THE PROBLEM →
Exactly as given, restate each record that follows.

Items from a dataset →
┌──

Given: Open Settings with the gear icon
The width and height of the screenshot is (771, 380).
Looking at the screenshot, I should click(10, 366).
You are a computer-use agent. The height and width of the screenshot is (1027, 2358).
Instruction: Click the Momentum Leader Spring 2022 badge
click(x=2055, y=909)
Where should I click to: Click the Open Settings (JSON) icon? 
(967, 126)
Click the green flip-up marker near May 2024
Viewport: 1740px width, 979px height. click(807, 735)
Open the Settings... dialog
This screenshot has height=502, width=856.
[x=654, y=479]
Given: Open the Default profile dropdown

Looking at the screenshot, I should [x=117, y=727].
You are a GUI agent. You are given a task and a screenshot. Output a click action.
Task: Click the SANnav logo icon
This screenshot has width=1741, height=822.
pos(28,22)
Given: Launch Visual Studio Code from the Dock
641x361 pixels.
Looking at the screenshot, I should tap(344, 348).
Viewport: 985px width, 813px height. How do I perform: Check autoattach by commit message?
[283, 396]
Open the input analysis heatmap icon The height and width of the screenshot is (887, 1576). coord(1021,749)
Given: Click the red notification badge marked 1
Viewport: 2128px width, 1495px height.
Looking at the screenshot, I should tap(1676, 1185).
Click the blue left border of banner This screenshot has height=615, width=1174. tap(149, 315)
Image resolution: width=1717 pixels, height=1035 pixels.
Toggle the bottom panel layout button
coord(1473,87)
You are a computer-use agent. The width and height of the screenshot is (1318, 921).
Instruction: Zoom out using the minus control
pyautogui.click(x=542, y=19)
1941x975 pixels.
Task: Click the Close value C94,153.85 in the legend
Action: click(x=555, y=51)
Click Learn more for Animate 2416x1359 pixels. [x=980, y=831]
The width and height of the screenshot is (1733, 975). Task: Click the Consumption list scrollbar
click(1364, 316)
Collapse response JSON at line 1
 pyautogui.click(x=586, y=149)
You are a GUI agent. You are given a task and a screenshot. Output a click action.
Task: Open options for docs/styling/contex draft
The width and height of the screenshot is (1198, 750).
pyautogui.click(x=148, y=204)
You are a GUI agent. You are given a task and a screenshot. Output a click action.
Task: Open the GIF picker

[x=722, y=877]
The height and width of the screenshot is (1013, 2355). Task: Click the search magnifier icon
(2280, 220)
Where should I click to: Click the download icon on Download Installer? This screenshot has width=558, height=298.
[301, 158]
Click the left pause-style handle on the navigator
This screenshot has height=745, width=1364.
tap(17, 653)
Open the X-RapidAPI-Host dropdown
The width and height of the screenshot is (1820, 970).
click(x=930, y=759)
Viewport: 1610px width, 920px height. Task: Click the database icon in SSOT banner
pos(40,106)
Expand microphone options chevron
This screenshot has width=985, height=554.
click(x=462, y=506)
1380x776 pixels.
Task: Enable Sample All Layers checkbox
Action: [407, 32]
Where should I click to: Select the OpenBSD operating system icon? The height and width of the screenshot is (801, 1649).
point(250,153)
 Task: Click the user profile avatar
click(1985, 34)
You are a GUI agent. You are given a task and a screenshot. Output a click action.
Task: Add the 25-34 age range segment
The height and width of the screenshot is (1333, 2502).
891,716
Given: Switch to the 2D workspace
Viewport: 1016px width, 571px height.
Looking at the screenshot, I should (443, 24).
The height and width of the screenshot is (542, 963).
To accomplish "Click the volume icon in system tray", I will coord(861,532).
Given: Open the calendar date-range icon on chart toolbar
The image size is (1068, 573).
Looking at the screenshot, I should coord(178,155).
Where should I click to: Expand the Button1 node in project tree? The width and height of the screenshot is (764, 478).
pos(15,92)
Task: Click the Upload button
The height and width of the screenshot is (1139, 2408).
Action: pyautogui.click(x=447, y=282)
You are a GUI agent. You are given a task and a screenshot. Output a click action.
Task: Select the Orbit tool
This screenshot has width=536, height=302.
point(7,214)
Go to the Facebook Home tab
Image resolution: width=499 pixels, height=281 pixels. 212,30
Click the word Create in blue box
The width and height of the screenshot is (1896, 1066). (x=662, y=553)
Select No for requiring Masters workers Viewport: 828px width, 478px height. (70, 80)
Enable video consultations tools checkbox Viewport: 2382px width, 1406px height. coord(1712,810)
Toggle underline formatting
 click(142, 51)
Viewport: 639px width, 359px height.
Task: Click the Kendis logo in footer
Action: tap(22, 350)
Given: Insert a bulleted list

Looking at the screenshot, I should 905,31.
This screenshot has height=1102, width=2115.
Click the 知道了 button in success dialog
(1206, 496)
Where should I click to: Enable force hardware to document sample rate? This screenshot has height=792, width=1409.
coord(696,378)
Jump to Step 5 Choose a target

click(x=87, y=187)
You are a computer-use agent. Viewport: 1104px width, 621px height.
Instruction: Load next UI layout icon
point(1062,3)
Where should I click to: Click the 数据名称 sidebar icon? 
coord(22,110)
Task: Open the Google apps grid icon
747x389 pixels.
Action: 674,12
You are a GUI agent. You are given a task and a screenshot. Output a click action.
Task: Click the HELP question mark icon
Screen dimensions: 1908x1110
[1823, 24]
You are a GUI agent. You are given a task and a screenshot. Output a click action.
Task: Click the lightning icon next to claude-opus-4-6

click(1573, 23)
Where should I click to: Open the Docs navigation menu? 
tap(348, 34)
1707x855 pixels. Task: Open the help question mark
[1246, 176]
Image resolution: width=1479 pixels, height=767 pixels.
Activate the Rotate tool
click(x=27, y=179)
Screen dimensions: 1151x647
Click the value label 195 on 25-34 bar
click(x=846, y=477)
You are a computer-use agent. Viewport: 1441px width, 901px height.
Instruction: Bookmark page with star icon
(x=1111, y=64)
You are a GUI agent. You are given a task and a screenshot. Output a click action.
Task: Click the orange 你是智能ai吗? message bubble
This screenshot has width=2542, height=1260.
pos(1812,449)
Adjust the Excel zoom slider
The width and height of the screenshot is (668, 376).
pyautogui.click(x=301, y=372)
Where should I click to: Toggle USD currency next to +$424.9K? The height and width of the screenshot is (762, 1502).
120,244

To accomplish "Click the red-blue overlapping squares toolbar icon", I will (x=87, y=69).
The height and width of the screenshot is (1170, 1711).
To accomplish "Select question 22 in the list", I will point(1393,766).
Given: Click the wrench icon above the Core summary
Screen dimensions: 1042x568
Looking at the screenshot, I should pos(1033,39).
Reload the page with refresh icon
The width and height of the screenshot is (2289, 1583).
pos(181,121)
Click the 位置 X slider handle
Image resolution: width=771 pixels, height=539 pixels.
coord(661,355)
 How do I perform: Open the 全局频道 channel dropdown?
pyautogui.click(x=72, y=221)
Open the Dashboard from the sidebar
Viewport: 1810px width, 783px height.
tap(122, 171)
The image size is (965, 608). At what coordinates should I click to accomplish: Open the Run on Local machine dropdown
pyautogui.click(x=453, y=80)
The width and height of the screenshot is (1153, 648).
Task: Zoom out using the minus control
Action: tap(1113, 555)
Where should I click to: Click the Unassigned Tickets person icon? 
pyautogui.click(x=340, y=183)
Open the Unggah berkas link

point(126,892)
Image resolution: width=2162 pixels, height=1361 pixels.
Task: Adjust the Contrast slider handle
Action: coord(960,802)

└──

EXERCISE ANSWER →
Given: Open Settings with the gear icon
The width and height of the screenshot is (771, 380).
Looking at the screenshot, I should click(10, 366).
You are a computer-use agent. The height and width of the screenshot is (1027, 2358).
Instruction: Click the Momentum Leader Spring 2022 badge
click(x=2055, y=909)
Where should I click to: Click the Open Settings (JSON) icon? 
(967, 126)
Click the green flip-up marker near May 2024
Viewport: 1740px width, 979px height. click(807, 735)
Open the Settings... dialog
This screenshot has height=502, width=856.
[x=654, y=479]
Given: Open the Default profile dropdown

Looking at the screenshot, I should [x=117, y=727].
You are a GUI agent. You are given a task and a screenshot. Output a click action.
Task: Click the SANnav logo icon
This screenshot has width=1741, height=822.
pos(28,22)
Given: Launch Visual Studio Code from the Dock
641x361 pixels.
Looking at the screenshot, I should tap(344, 348).
Viewport: 985px width, 813px height. How do I perform: Check autoattach by commit message?
[283, 396]
Open the input analysis heatmap icon The height and width of the screenshot is (887, 1576). coord(1021,749)
Given: Click the red notification badge marked 1
Viewport: 2128px width, 1495px height.
Looking at the screenshot, I should tap(1676, 1185).
Click the blue left border of banner This screenshot has height=615, width=1174. tap(149, 315)
Image resolution: width=1717 pixels, height=1035 pixels.
Toggle the bottom panel layout button
coord(1473,87)
You are a computer-use agent. The width and height of the screenshot is (1318, 921).
Instruction: Zoom out using the minus control
pyautogui.click(x=542, y=19)
1941x975 pixels.
Task: Click the Close value C94,153.85 in the legend
Action: click(x=555, y=51)
Click Learn more for Animate 2416x1359 pixels. [x=980, y=831]
The width and height of the screenshot is (1733, 975). Task: Click the Consumption list scrollbar
click(1364, 316)
Collapse response JSON at line 1
 pyautogui.click(x=586, y=149)
You are a GUI agent. You are given a task and a screenshot. Output a click action.
Task: Open options for docs/styling/contex draft
The width and height of the screenshot is (1198, 750).
pyautogui.click(x=148, y=204)
You are a GUI agent. You are given a task and a screenshot. Output a click action.
Task: Open the GIF picker

[x=722, y=877]
The height and width of the screenshot is (1013, 2355). Task: Click the search magnifier icon
(2280, 220)
Where should I click to: Click the download icon on Download Installer? This screenshot has width=558, height=298.
[301, 158]
Click the left pause-style handle on the navigator
This screenshot has height=745, width=1364.
tap(17, 653)
Open the X-RapidAPI-Host dropdown
The width and height of the screenshot is (1820, 970).
click(x=930, y=759)
Viewport: 1610px width, 920px height. Task: Click the database icon in SSOT banner
pos(40,106)
Expand microphone options chevron
This screenshot has width=985, height=554.
click(x=462, y=506)
1380x776 pixels.
Task: Enable Sample All Layers checkbox
Action: [407, 32]
Where should I click to: Select the OpenBSD operating system icon? The height and width of the screenshot is (801, 1649).
point(250,153)
 Task: Click the user profile avatar
click(1985, 34)
You are a GUI agent. You are given a task and a screenshot. Output a click action.
Task: Add the 25-34 age range segment
The height and width of the screenshot is (1333, 2502).
891,716
Given: Switch to the 2D workspace
Viewport: 1016px width, 571px height.
Looking at the screenshot, I should (443, 24).
The height and width of the screenshot is (542, 963).
To accomplish "Click the volume icon in system tray", I will coord(861,532).
Given: Open the calendar date-range icon on chart toolbar
The image size is (1068, 573).
Looking at the screenshot, I should coord(178,155).
Where should I click to: Expand the Button1 node in project tree? The width and height of the screenshot is (764, 478).
pos(15,92)
Task: Click the Upload button
The height and width of the screenshot is (1139, 2408).
Action: pyautogui.click(x=447, y=282)
You are a GUI agent. You are given a task and a screenshot. Output a click action.
Task: Select the Orbit tool
This screenshot has width=536, height=302.
point(7,214)
Go to the Facebook Home tab
Image resolution: width=499 pixels, height=281 pixels. 212,30
Click the word Create in blue box
The width and height of the screenshot is (1896, 1066). (x=662, y=553)
Select No for requiring Masters workers Viewport: 828px width, 478px height. (70, 80)
Enable video consultations tools checkbox Viewport: 2382px width, 1406px height. coord(1712,810)
Toggle underline formatting
 click(142, 51)
Viewport: 639px width, 359px height.
Task: Click the Kendis logo in footer
Action: tap(22, 350)
Given: Insert a bulleted list

Looking at the screenshot, I should 905,31.
This screenshot has height=1102, width=2115.
Click the 知道了 button in success dialog
(1206, 496)
Where should I click to: Enable force hardware to document sample rate? This screenshot has height=792, width=1409.
coord(696,378)
Jump to Step 5 Choose a target

click(x=87, y=187)
You are a computer-use agent. Viewport: 1104px width, 621px height.
Instruction: Load next UI layout icon
point(1062,3)
Where should I click to: Click the 数据名称 sidebar icon? 
coord(22,110)
Task: Open the Google apps grid icon
747x389 pixels.
Action: 674,12
You are a GUI agent. You are given a task and a screenshot. Output a click action.
Task: Click the HELP question mark icon
Screen dimensions: 1908x1110
[1823, 24]
You are a GUI agent. You are given a task and a screenshot. Output a click action.
Task: Click the lightning icon next to claude-opus-4-6

click(1573, 23)
Where should I click to: Open the Docs navigation menu? 
tap(348, 34)
1707x855 pixels. Task: Open the help question mark
[1246, 176]
Image resolution: width=1479 pixels, height=767 pixels.
Activate the Rotate tool
click(x=27, y=179)
Screen dimensions: 1151x647
Click the value label 195 on 25-34 bar
click(x=846, y=477)
You are a computer-use agent. Viewport: 1441px width, 901px height.
Instruction: Bookmark page with star icon
(x=1111, y=64)
You are a GUI agent. You are given a task and a screenshot. Output a click action.
Task: Click the orange 你是智能ai吗? message bubble
This screenshot has width=2542, height=1260.
pos(1812,449)
Adjust the Excel zoom slider
The width and height of the screenshot is (668, 376).
pyautogui.click(x=301, y=372)
Where should I click to: Toggle USD currency next to +$424.9K? The height and width of the screenshot is (762, 1502).
120,244

To accomplish "Click the red-blue overlapping squares toolbar icon", I will (x=87, y=69).
The height and width of the screenshot is (1170, 1711).
To accomplish "Select question 22 in the list", I will point(1393,766).
Given: Click the wrench icon above the Core summary
Screen dimensions: 1042x568
Looking at the screenshot, I should pos(1033,39).
Reload the page with refresh icon
The width and height of the screenshot is (2289, 1583).
pos(181,121)
Click the 位置 X slider handle
Image resolution: width=771 pixels, height=539 pixels.
coord(661,355)
 How do I perform: Open the 全局频道 channel dropdown?
pyautogui.click(x=72, y=221)
Open the Dashboard from the sidebar
Viewport: 1810px width, 783px height.
tap(122, 171)
The image size is (965, 608). At what coordinates should I click to accomplish: Open the Run on Local machine dropdown
pyautogui.click(x=453, y=80)
The width and height of the screenshot is (1153, 648).
Task: Zoom out using the minus control
Action: tap(1113, 555)
Where should I click to: Click the Unassigned Tickets person icon? 
pyautogui.click(x=340, y=183)
Open the Unggah berkas link

point(126,892)
Image resolution: width=2162 pixels, height=1361 pixels.
Task: Adjust the Contrast slider handle
Action: coord(960,802)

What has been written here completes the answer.